## Given request
Turn the stretch of entries from the very start through the line containing "coord(1269,469)" into a numbered list, omitting blank lines and leaving out the pictures.

— Start of Material for this task —

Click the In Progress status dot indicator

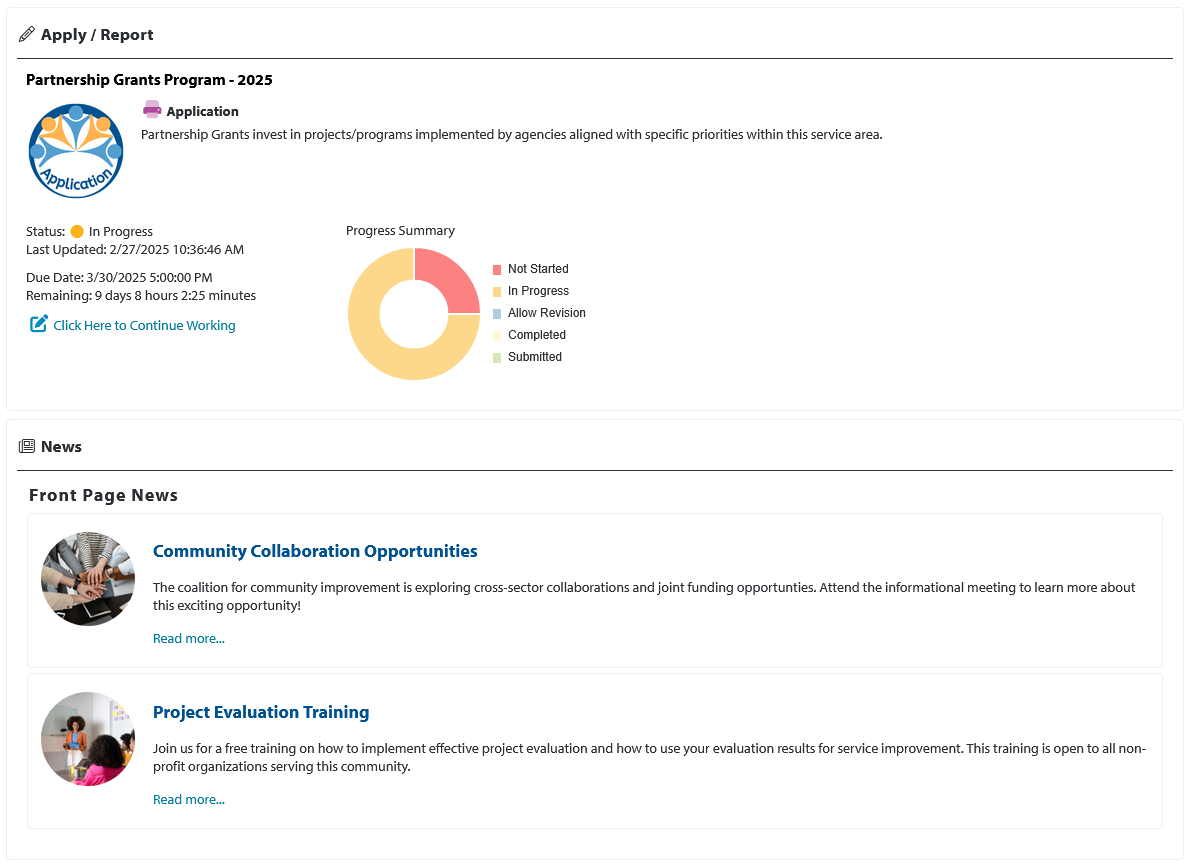point(77,231)
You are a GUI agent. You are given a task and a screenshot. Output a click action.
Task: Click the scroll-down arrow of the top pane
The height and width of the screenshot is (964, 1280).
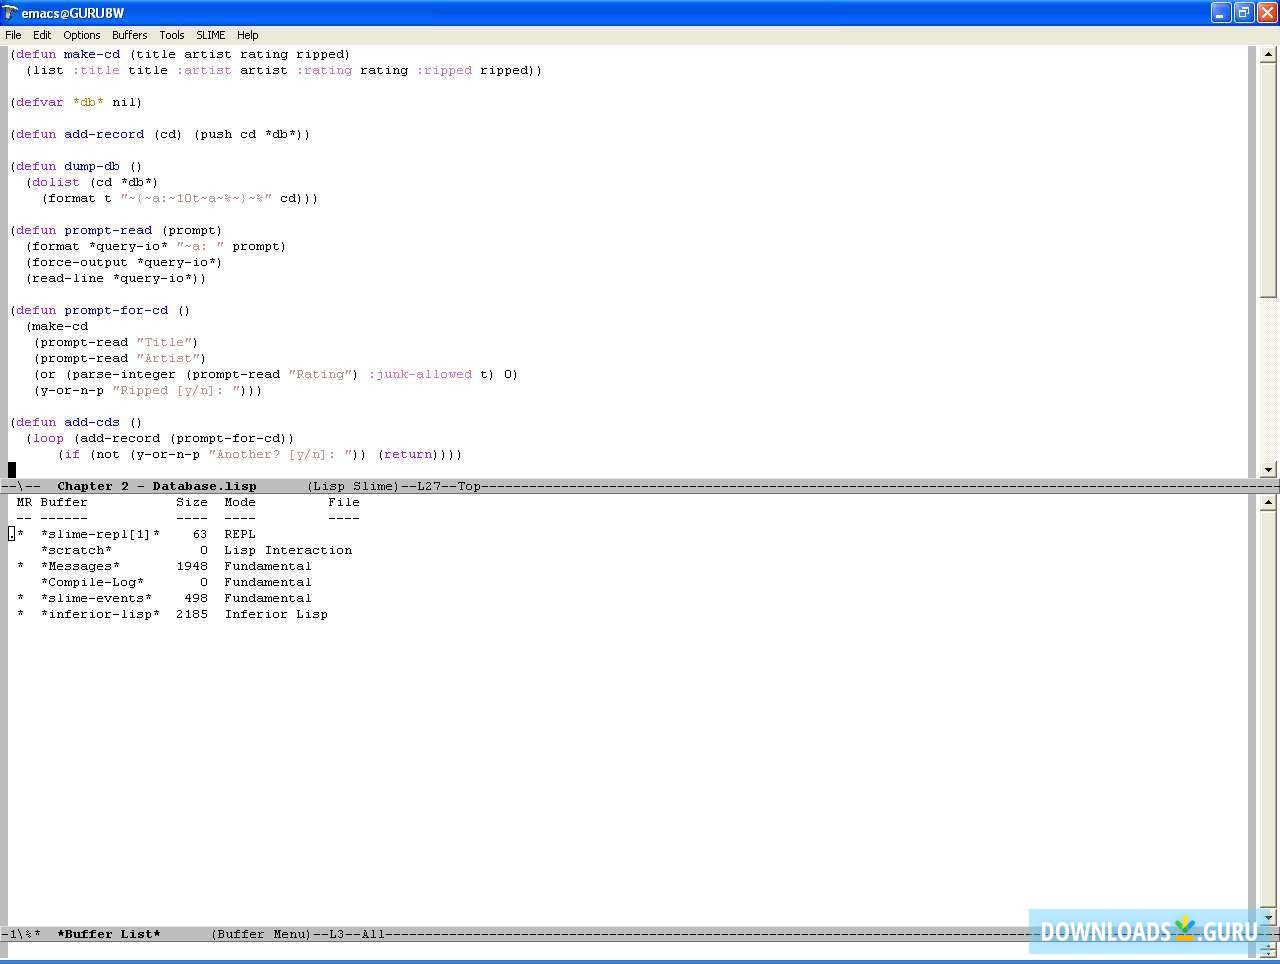coord(1269,469)
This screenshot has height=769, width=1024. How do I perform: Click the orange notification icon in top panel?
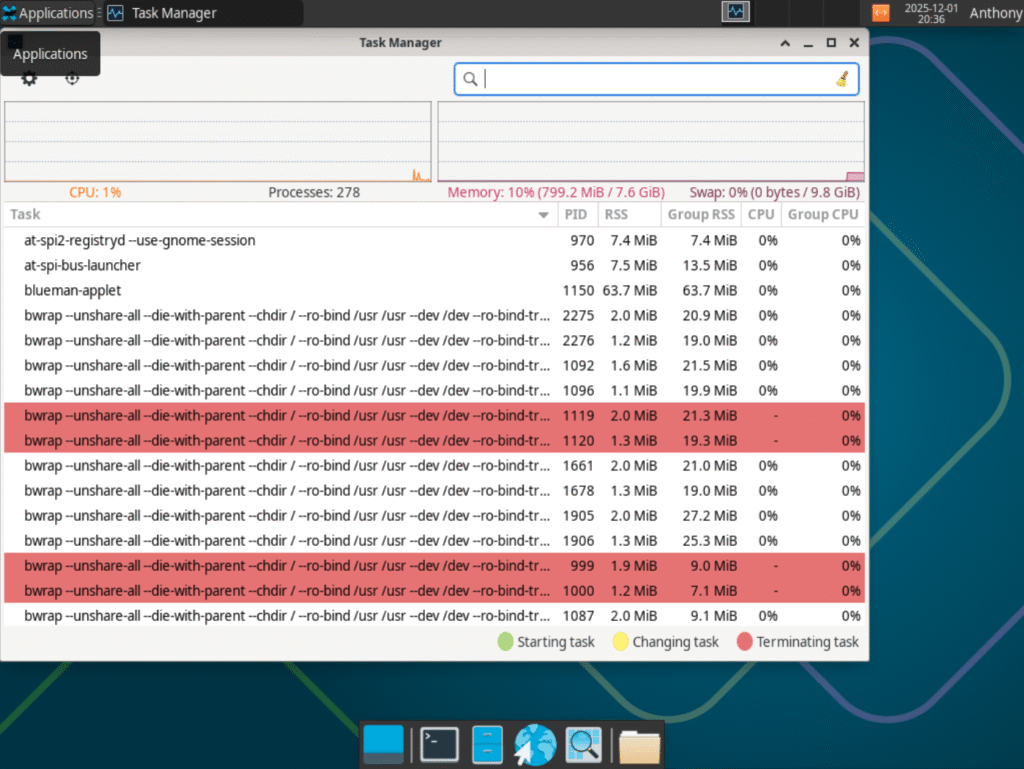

— End of Material for this task —

## Output of the task
1. Click the In Progress status dot indicator
2. point(77,231)
3. You are a GUI agent. You are given a task and a screenshot. Output a click action.
4. Task: Click the scroll-down arrow of the top pane
5. The height and width of the screenshot is (964, 1280).
6. coord(1269,469)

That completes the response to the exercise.